------ SUPPLIED MATERIAL

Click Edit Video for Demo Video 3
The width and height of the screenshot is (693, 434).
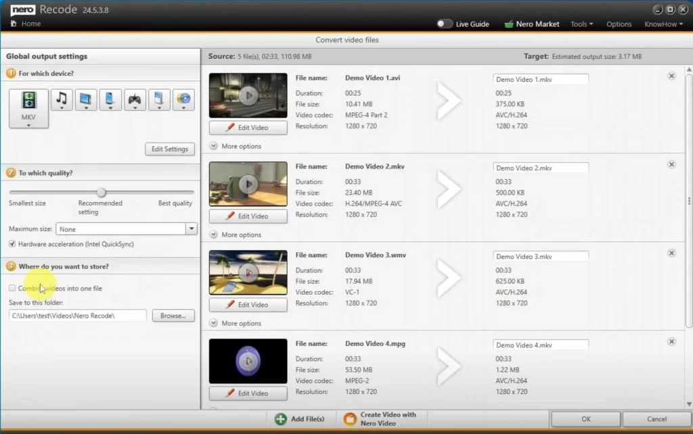[x=248, y=305]

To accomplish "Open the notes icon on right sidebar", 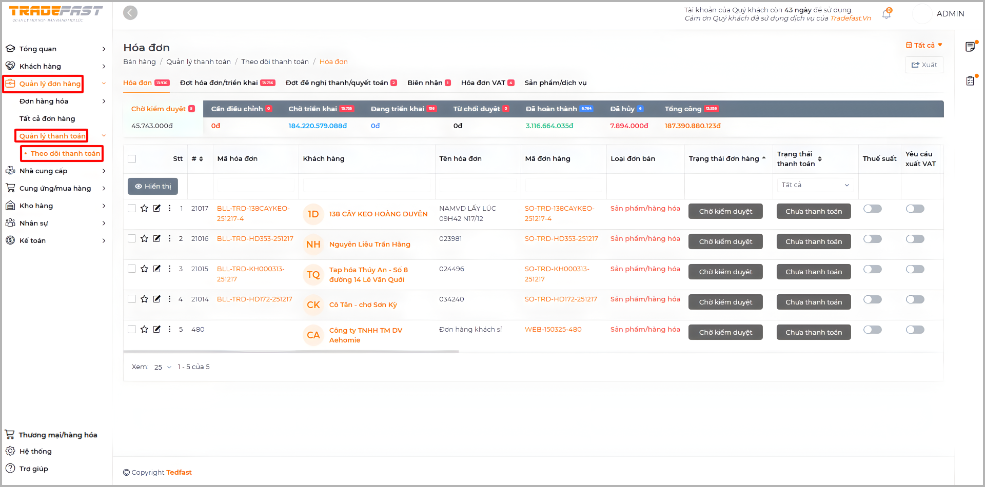I will 970,47.
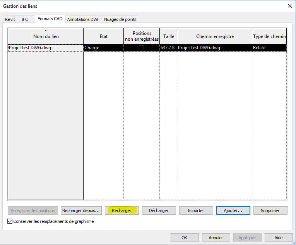
Task: Sort by Nom du lien column header
Action: point(46,36)
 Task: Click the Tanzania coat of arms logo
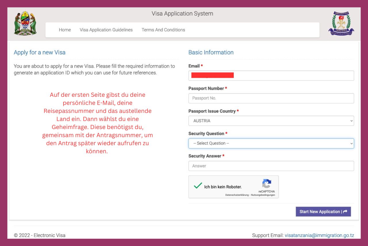[25, 23]

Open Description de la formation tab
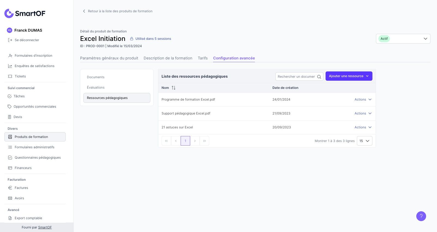coord(168,58)
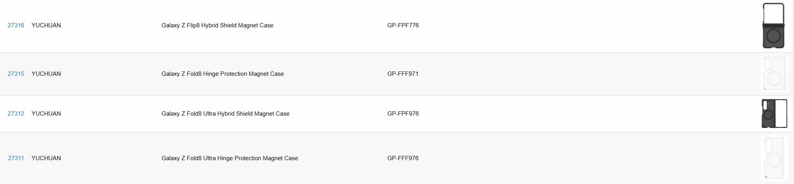
Task: Open record ID 27316
Action: [x=16, y=25]
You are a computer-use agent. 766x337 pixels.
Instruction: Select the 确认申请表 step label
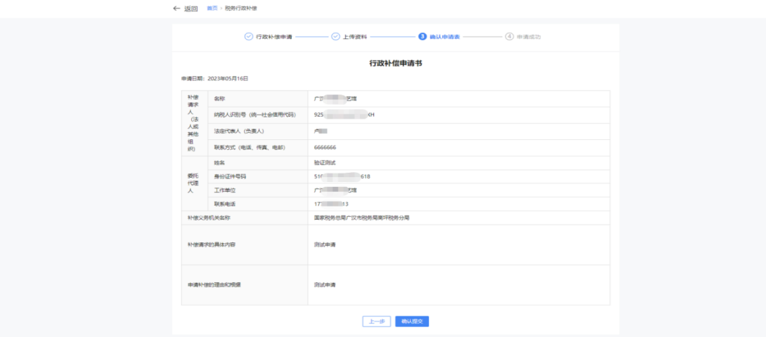coord(445,36)
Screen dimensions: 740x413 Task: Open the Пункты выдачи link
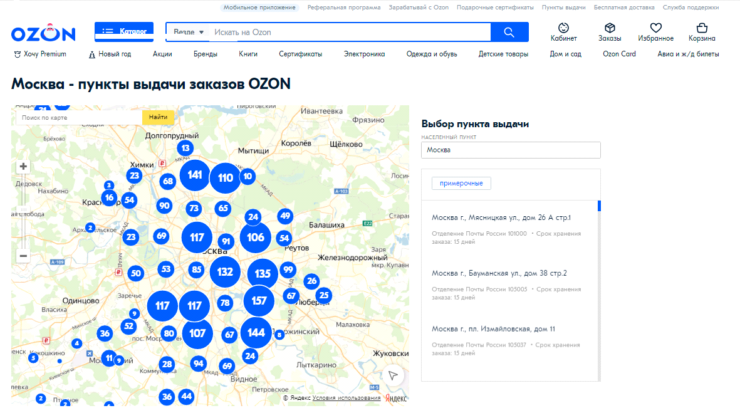pos(564,8)
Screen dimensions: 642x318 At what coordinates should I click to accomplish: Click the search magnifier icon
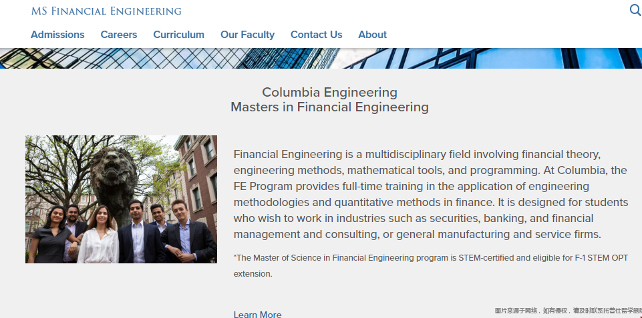pyautogui.click(x=635, y=10)
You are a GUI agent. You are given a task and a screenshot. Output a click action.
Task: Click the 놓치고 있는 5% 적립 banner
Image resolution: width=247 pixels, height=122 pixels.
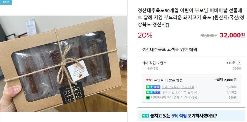point(191,116)
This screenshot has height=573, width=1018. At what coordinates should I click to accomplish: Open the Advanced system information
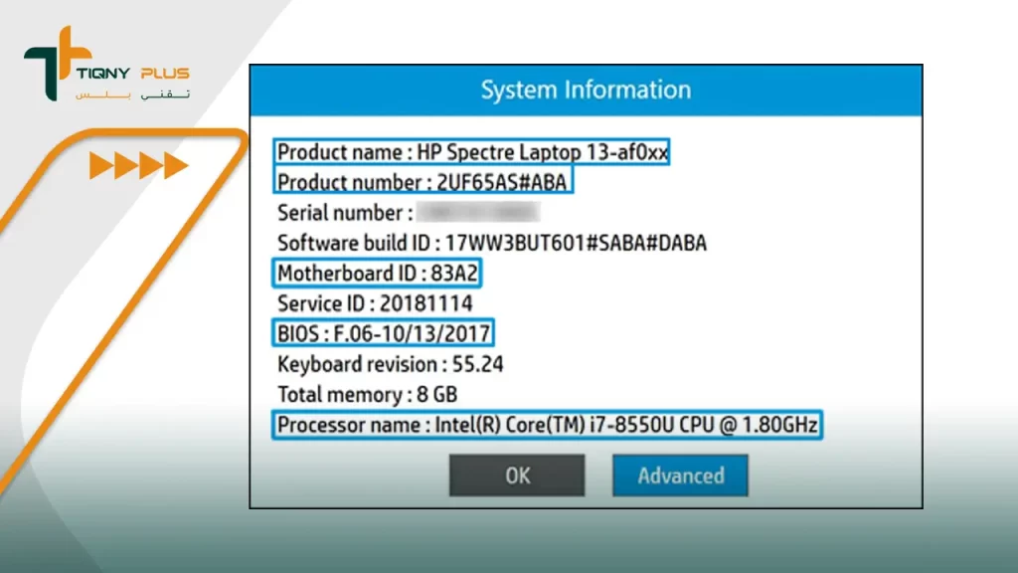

------------

**HOW TO COMPLETE THIS TASK:**
Your copy should hold exactly the lines from the line bearing "Screen dimensions: 642x318" through the end of the data, both included, and no pictures or anything further.

**RESULT BELOW:**
Screen dimensions: 642x318 At what coordinates should I click to accomplish: Click the search magnifier icon
pyautogui.click(x=635, y=10)
You are a GUI agent. You are given a task and a screenshot. Output a click action.
Task: Click the 놓치고 있는 5% 적립 banner
Image resolution: width=247 pixels, height=122 pixels.
point(191,116)
This screenshot has height=573, width=1018. At what coordinates should I click to accomplish: Open the Advanced system information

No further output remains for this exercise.